--- Aim of the exercise ---
Copy out each line of the data that holds the string "folder".

▬▬▬

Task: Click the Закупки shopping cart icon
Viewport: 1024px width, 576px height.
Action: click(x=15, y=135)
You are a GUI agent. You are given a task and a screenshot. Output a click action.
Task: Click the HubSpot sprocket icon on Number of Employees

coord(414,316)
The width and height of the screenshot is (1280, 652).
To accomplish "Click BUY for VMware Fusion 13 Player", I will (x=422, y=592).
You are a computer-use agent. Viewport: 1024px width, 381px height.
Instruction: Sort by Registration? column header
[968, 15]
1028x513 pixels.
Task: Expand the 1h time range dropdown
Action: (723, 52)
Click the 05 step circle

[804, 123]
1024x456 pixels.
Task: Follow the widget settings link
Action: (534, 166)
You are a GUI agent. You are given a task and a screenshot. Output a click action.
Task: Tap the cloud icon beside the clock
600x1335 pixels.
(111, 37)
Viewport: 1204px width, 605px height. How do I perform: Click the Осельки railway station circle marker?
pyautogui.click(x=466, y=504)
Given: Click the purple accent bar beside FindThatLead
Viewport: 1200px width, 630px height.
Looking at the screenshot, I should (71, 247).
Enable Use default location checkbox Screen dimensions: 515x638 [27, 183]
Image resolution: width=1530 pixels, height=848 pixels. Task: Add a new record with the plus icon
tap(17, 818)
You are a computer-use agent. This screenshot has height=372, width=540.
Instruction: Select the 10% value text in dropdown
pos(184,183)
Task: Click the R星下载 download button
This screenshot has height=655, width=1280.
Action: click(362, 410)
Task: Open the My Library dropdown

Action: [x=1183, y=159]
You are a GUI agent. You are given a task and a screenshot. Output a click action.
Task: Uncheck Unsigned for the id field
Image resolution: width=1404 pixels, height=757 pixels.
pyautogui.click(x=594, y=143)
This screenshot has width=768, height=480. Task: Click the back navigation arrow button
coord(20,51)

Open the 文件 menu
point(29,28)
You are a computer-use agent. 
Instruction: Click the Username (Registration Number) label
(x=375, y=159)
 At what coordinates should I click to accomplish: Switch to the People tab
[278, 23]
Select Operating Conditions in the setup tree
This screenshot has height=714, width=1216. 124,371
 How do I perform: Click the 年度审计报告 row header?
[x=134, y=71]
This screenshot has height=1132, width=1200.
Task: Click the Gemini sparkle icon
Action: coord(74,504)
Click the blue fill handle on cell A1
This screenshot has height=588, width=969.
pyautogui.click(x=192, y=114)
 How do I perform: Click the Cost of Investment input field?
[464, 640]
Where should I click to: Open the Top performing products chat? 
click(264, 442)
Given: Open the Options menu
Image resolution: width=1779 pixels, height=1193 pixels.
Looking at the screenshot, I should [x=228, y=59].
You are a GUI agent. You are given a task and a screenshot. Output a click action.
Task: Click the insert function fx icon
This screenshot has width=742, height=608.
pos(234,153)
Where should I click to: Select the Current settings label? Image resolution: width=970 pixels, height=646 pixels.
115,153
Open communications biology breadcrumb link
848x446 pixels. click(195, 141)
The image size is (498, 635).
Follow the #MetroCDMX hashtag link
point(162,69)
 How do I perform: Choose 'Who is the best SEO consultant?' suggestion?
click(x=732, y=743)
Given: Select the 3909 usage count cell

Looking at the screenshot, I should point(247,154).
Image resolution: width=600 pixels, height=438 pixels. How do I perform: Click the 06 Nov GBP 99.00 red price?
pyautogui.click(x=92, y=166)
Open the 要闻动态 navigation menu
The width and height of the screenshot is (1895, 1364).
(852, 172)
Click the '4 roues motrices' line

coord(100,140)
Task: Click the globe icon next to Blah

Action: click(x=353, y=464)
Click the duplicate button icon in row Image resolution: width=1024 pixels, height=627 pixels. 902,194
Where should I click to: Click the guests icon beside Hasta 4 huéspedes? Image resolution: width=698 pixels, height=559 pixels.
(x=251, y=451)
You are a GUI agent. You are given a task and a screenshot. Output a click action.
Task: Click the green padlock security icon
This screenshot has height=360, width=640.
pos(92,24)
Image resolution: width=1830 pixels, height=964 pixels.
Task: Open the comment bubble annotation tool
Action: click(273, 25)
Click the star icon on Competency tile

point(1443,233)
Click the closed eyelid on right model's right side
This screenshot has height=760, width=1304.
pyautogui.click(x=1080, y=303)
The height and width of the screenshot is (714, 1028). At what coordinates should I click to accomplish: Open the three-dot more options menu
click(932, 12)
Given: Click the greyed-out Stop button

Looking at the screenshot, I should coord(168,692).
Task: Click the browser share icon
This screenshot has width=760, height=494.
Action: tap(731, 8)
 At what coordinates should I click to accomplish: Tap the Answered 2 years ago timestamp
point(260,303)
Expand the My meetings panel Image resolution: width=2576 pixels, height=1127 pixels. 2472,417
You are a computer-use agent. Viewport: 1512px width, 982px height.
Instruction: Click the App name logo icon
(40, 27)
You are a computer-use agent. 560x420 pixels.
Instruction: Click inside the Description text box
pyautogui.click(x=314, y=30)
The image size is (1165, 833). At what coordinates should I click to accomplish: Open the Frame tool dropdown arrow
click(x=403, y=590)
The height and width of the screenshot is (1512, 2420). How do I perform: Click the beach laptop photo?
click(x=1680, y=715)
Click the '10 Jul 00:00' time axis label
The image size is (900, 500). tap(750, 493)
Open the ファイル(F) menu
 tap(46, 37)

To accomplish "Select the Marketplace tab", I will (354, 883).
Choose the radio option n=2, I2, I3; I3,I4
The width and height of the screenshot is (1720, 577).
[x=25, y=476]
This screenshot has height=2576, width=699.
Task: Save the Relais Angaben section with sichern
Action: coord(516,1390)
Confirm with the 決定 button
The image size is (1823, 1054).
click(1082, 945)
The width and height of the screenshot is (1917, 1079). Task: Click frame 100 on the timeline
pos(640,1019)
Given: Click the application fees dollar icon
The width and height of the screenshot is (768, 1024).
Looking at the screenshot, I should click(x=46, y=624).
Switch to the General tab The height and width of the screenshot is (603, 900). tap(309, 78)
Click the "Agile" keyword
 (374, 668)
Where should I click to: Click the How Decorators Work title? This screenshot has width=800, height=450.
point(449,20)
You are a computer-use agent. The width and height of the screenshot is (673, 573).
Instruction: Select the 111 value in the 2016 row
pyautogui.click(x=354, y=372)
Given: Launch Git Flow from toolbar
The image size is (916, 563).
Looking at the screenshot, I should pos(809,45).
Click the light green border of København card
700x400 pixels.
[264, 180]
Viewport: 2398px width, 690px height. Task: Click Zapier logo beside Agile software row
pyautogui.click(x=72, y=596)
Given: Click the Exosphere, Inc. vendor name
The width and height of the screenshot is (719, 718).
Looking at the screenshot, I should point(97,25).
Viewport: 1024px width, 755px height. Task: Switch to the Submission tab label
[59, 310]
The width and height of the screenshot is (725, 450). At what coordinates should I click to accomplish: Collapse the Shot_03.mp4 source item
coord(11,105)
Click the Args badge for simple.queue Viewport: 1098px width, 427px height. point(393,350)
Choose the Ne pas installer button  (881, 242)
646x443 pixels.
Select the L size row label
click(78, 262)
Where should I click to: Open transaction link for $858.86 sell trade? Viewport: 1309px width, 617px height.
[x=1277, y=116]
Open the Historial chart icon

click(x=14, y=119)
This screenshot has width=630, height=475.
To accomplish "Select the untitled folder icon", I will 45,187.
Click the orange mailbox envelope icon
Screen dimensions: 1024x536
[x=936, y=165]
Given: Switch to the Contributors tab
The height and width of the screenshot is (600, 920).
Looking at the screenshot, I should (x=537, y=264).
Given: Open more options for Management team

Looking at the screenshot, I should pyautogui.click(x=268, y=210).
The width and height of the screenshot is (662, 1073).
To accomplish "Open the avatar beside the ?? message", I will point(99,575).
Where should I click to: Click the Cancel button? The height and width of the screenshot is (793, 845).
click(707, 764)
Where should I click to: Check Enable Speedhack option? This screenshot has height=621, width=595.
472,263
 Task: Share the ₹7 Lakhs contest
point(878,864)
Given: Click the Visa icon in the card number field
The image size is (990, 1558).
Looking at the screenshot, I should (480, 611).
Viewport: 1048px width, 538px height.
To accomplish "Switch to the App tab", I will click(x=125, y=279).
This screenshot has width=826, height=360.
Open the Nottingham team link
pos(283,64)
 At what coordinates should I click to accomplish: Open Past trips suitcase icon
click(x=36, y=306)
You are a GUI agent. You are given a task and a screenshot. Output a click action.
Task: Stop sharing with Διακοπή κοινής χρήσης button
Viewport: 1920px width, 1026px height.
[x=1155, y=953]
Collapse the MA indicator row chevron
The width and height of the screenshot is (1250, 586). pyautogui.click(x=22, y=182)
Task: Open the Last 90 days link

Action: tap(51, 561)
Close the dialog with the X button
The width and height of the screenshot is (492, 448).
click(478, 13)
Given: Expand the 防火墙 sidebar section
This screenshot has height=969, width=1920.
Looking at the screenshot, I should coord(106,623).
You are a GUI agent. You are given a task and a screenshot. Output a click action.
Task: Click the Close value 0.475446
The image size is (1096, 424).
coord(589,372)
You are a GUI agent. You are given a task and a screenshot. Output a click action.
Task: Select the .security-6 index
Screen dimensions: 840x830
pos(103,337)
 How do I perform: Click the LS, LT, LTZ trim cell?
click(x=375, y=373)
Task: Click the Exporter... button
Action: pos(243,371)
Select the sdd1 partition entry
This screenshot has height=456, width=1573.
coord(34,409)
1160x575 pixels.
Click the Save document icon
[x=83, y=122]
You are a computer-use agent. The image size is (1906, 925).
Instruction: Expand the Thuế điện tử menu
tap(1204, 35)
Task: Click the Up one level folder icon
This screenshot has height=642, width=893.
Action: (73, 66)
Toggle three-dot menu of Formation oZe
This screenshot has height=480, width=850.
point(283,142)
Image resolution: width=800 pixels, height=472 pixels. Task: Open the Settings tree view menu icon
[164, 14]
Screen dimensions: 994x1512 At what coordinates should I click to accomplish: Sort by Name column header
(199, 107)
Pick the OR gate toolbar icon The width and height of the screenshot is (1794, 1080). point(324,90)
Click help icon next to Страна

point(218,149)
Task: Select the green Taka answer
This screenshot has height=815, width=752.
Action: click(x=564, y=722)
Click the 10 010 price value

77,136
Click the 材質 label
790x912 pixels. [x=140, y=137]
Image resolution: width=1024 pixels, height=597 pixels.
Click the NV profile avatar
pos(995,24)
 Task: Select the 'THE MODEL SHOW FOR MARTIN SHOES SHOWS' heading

▬▬▬

--- Result for this task ---
To accomplish "Select the untitled folder icon", I will 45,187.
Task: Click the Up one level folder icon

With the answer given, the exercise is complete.